A condition number of $2705$ warns that the fit is dangerously sensitive: the data barely constrain the slope, so tiny measurement errors get amplified roughly $2700$-fold into the estimated parameters. The SVD has diagnosed a flaw in the experiment before any conclusion is drawn — it tells the engineer to spread the sensors out and re-measure. No other tool gives this warning so cleanly; the singular values turn "is my measurement design any good?" from intuition into a number (the theme we develop fully in Chapter 38).

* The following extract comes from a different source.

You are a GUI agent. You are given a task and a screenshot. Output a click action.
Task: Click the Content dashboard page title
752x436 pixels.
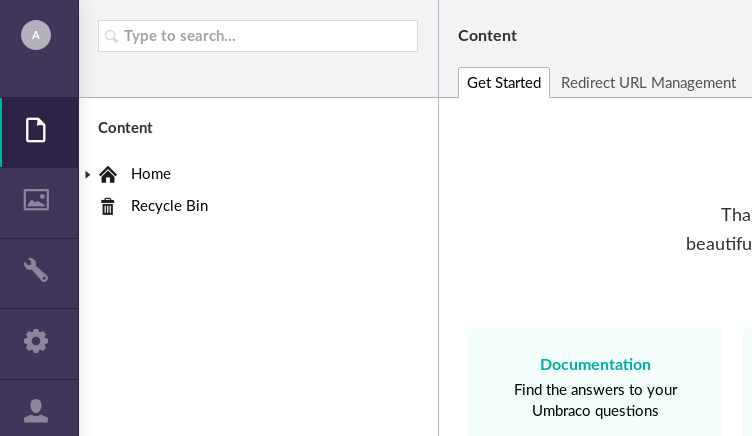tap(487, 35)
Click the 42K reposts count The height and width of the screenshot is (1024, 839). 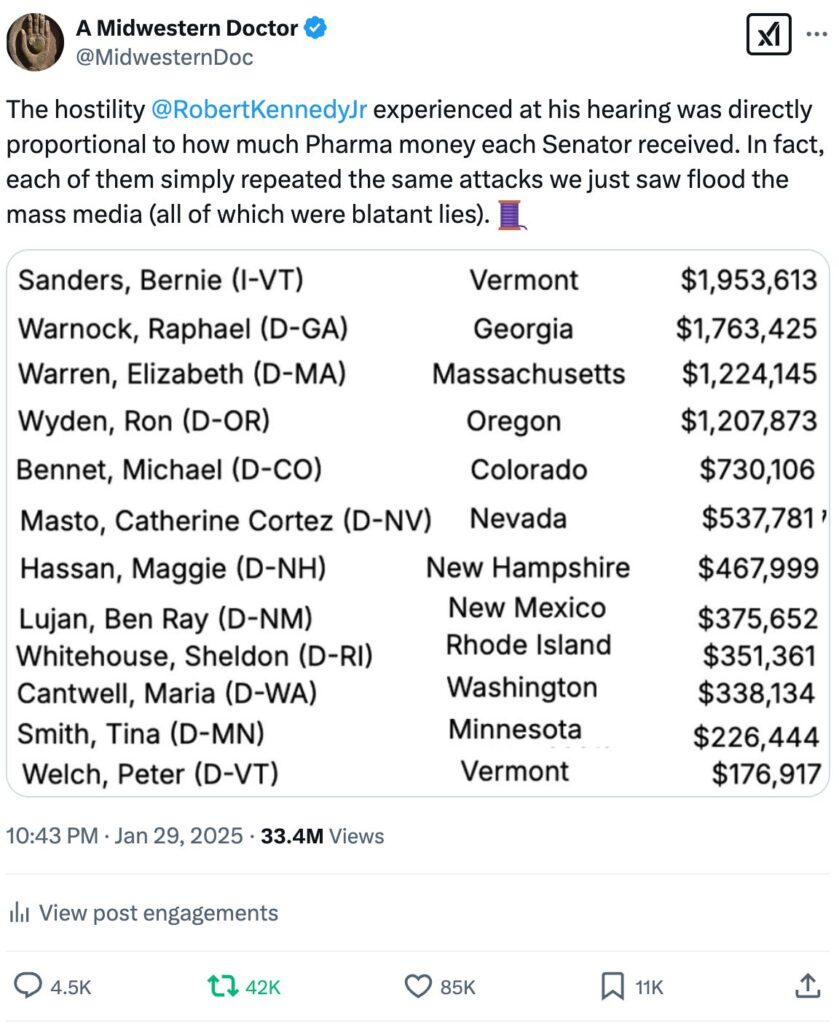(x=262, y=987)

Rank deficiency and the minimum-norm solution

The pseudoinverse handles an even harder case that defeats the normal equations entirely: a rank-deficient system, where the unknowns are not all determined by the data. Imagine two of your three plane parameters are not separately identifiable — perhaps every sensor sits at $x = y$, so the data can only determine $b + c$, not $b$ and $c$ individually. Then $A$ has rank 2, not 3; the normal-equations matrix $A^{\mathsf{T}}A$ is singular and cannot be inverted, and the least-squares problem has infinitely many solutions (any split of $b + c$ fits equally well).

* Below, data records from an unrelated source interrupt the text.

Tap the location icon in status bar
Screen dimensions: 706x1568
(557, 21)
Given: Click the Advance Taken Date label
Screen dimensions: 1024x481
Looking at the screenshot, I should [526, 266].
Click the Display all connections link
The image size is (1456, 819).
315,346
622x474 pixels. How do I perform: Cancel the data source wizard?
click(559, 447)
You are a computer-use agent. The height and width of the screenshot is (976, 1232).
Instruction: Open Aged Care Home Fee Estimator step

The SVD pseudoinverse calmly returns the minimum-norm solution among those infinitely many — the one with the smallest $\lVert\mathbf{x}\rVert$, which spreads the under-determined quantity as evenly as possible and refuses to invent large, unsupported parameter values. This happens automatically: the rule "reciprocate the nonzero singular values, leave the zeros at zero" (§30.10) means the pseudoinverse never adds any component along the under-determined directions (the null space). Where Gaussian elimination throws an error and the normal equations blow up, the SVD gives the sanest possible answer. This is why control engineers, roboticists, and computer-graphics programmers reach for the pseudoinverse: redundant robot arms (more joints than task dimensions) and ill-posed inverse problems are exactly the rank-deficient case, and the minimum-norm pseudoinverse solution is the principled choice.

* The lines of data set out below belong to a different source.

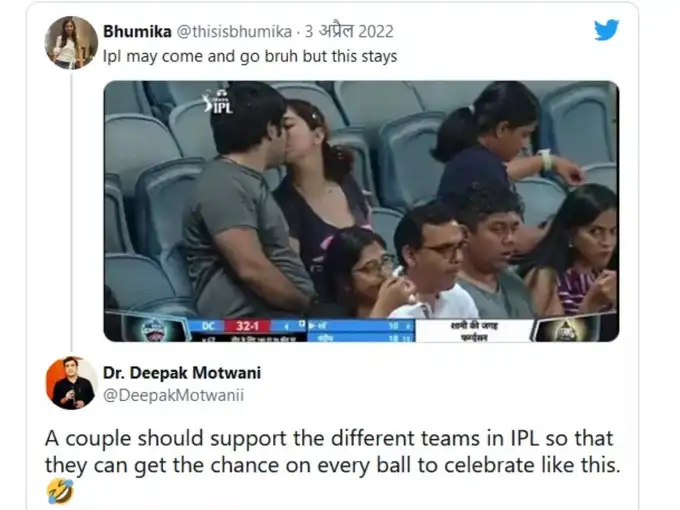
Task: Open Dr. Deepak Motwani's profile avatar
Action: tap(72, 383)
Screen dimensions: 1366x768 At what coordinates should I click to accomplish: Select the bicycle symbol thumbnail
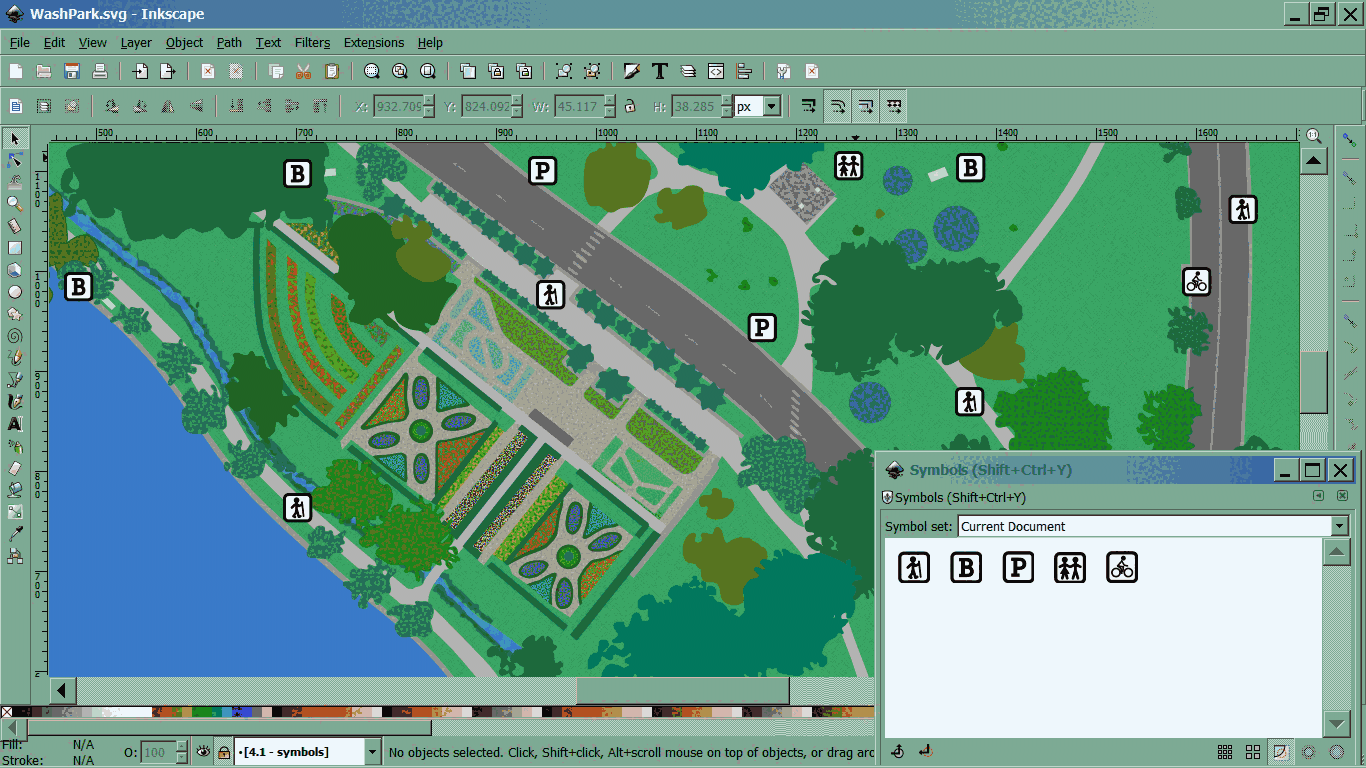point(1121,567)
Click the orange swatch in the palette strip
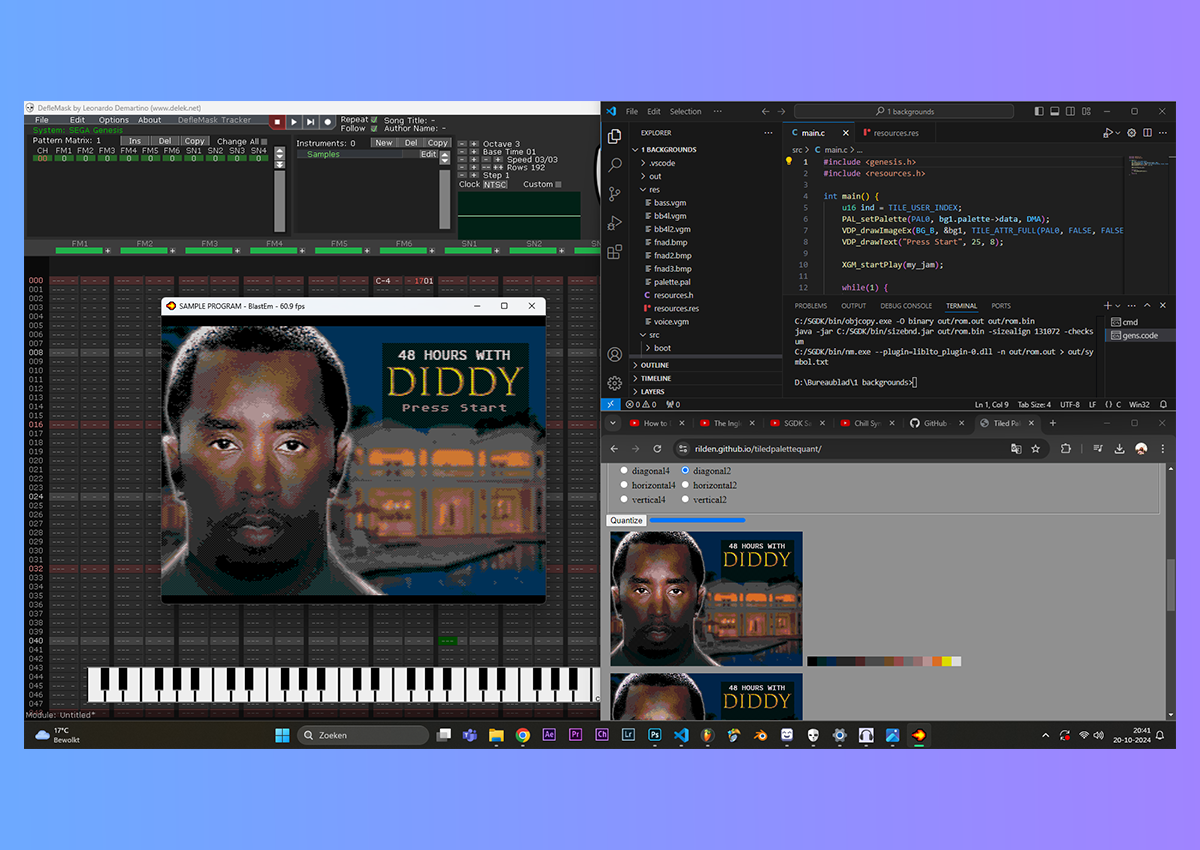The image size is (1200, 850). tap(936, 661)
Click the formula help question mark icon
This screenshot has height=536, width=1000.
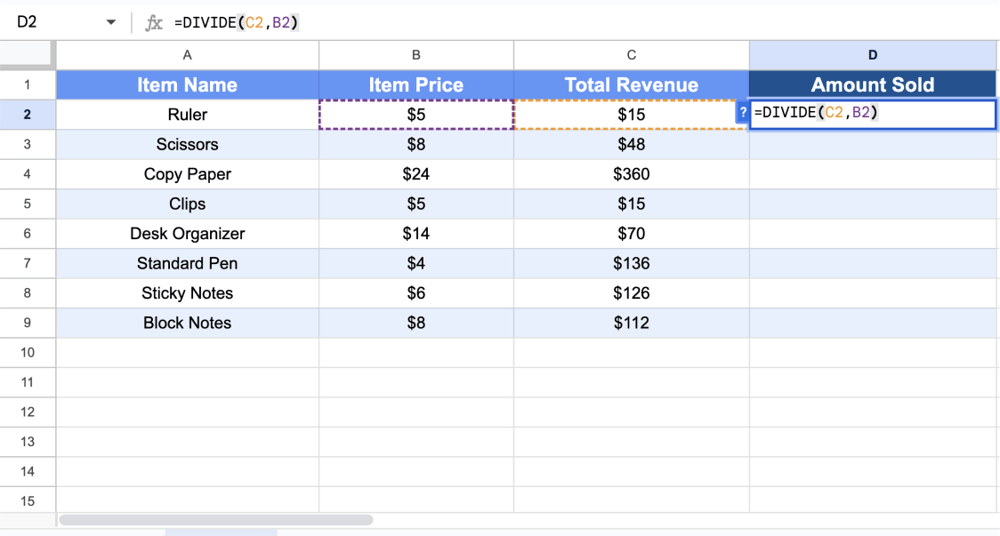tap(742, 114)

A caution that mirrors Case Study 30.1: when a singular value is small but nonzero, reciprocating it ($1/\sigma$ becomes huge) amplifies noise catastrophically. Production engineering code uses the truncated SVD pseudoinverse — discarding singular values below a tolerance — to trade a little bias for enormous stability. This is the regularization idea (kin to ridge regression and Tikhonov regularization) that makes least squares usable on real, noisy, ill-conditioned data, and it is invisible without the SVD.

Takeaways

Overdetermined systems (more measurements than unknowns) are everywhere in engineering and have no exact solution; the least-squares solution is the best approximation, minimizing $\lVert A\mathbf{x} - \mathbf{b}\rVert$.
The SVD pseudoinverse $A^{+} = V\Sigma^{+}U^{\mathsf{T}}$ gives the least-squares solution $\hat{\mathbf{x}} = A^{+}\mathbf{b}$ for any matrix — and is more numerically reliable than the normal equations, because it never forms the condition-number-squaring $A^{\mathsf{T}}A$ (§30.10).
The condition number $\sigma_1/\sigma_{\min}$ certifies the fit: small means a stable, trustworthy estimate; huge means the experiment is poorly designed and the answer is fragile (the diagnostic of Chapter 38).
For rank-deficient systems (under-determined unknowns), the pseudoinverse returns the minimum-norm solution automatically — the principled choice where the normal equations fail outright. This is the everyday tool of control, robotics, and inverse problems.
One decomposition, the SVD, unifies projection (Chapter 19), regression (Chapter 17), and the pseudoinverse — learn it once, use it everywhere, the theme of Part VI.